3F-PCP Stats & Data

• Identification and purity: 3‑F‑PCP first appeared in Europe (Slovenia) in late 2020; multiple user communities have since noted batch variability and occasional mislabeling as other PCP analogues (e.g., 3‑Cl‑PCP), making lab‑based drug checking highly advisable. Reagent tests are non‑specific for the class; GC/MS or FTIR is preferable via local drug‑checking services.

• Onset and redosing: Several reports emphasize a slow or uneven come‑up—especially orally/sublingually—so avoid topping up for at least 2–3 hours to prevent accidental overdosing into manic confusion.

• Nasal harm reduction: Insufflation commonly causes severe burn and caustic drip; use finely powdered, tiny test lines, allow long gaps between bumps, and rinse with sterile saline after sessions to reduce tissue damage and epistaxis risk.

• Functional impairment and injury risk: PCP‑class dissociatives can produce profound analgesia, proprioceptive distortion, and overconfidence. Do not cook, drive, swim, or climb during the session and for the entire residual period. Use a sober sitter for strong doses.

• Mental health cautions: High or repeated doses increase risk of acute psychosis‑like states (paranoia, delusions, disinhibition). Individuals with psychosis‑spectrum or bipolar histories should avoid.
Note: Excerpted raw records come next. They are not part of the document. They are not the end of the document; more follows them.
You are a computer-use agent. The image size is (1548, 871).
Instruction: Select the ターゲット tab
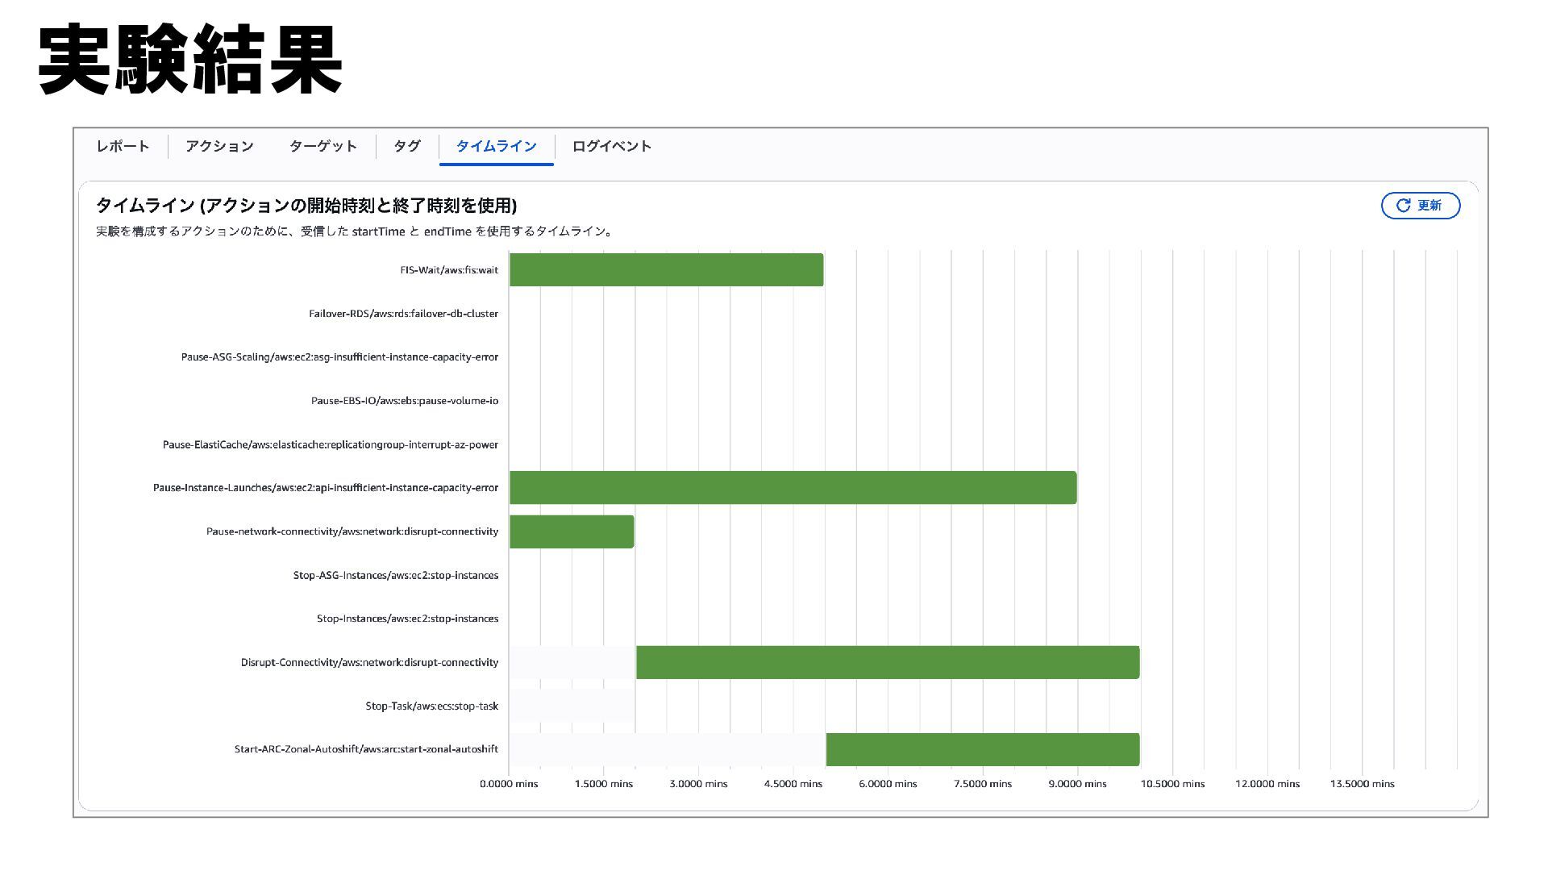coord(323,146)
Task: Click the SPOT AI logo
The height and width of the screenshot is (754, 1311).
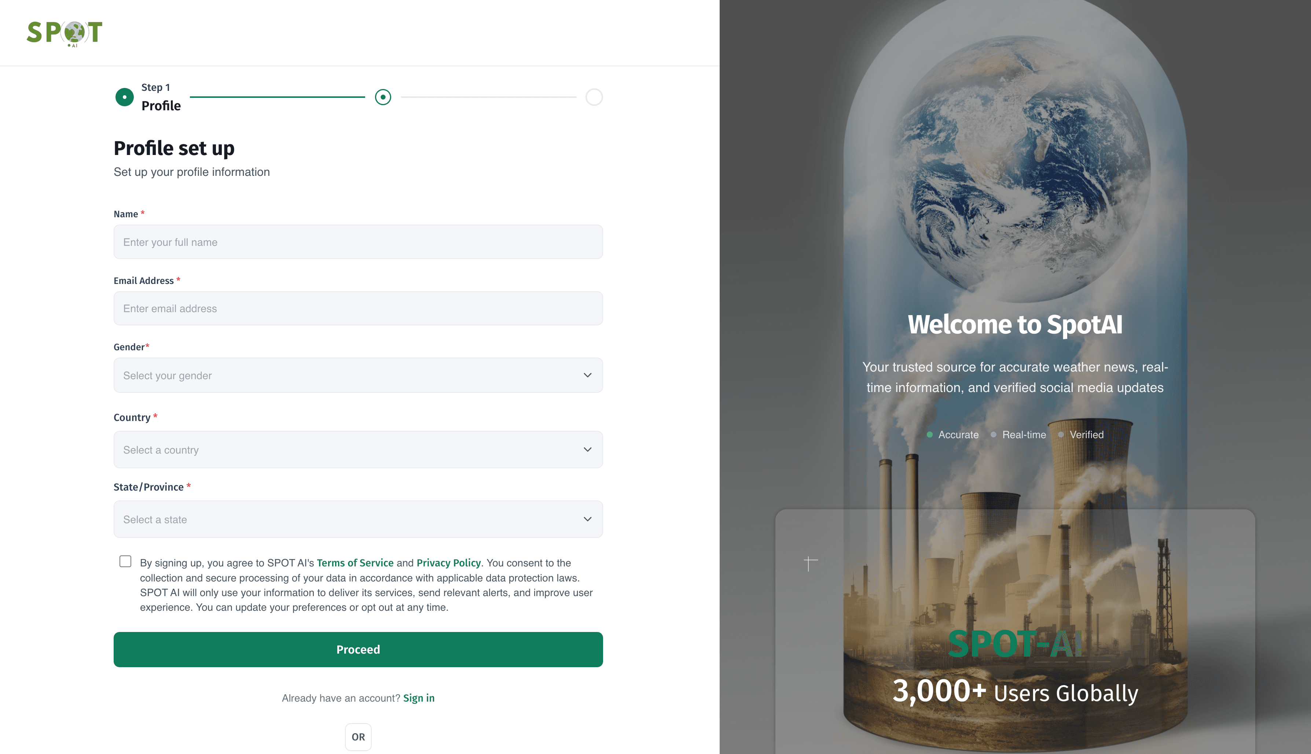Action: pyautogui.click(x=64, y=33)
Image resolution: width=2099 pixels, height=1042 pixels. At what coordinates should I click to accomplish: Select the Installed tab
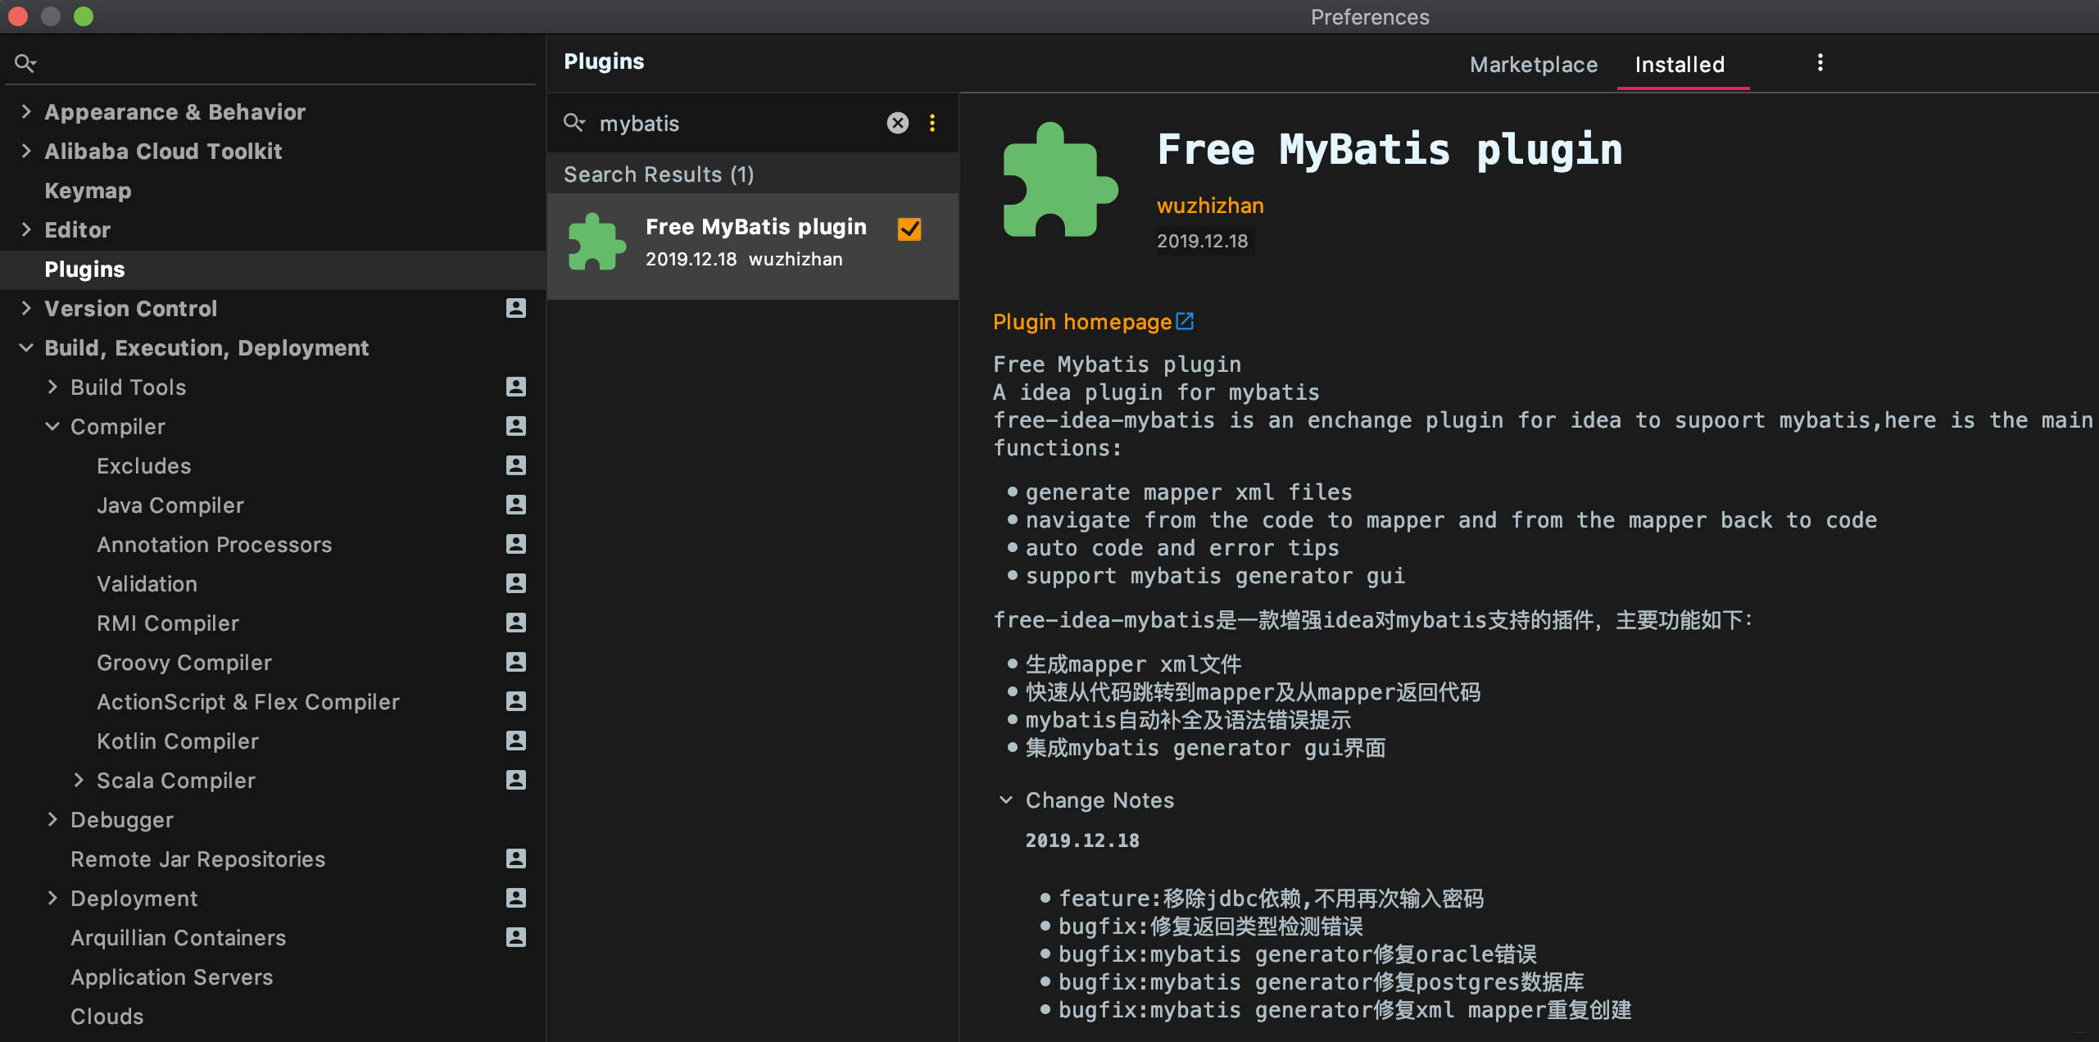1680,65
• Tolerance/compulsion: Rapid tolerance accrues within a session and over days. Spacing sessions by 10–14 days reduces escalation.

• Hydration and temperature: Maintain gentle hydration and a cool environment; avoid strenuous activity—stimulant‑like activation plus dissociation is associated with overheating and accidents in PCP‑class use.

• IM use is high‑risk: Variable solubility, unknown excipients, and pH can cause tissue injury or abscess; many find IM doses deceptively strong and dysphoric beyond low–moderate ranges. Prefer non‑injecting routes.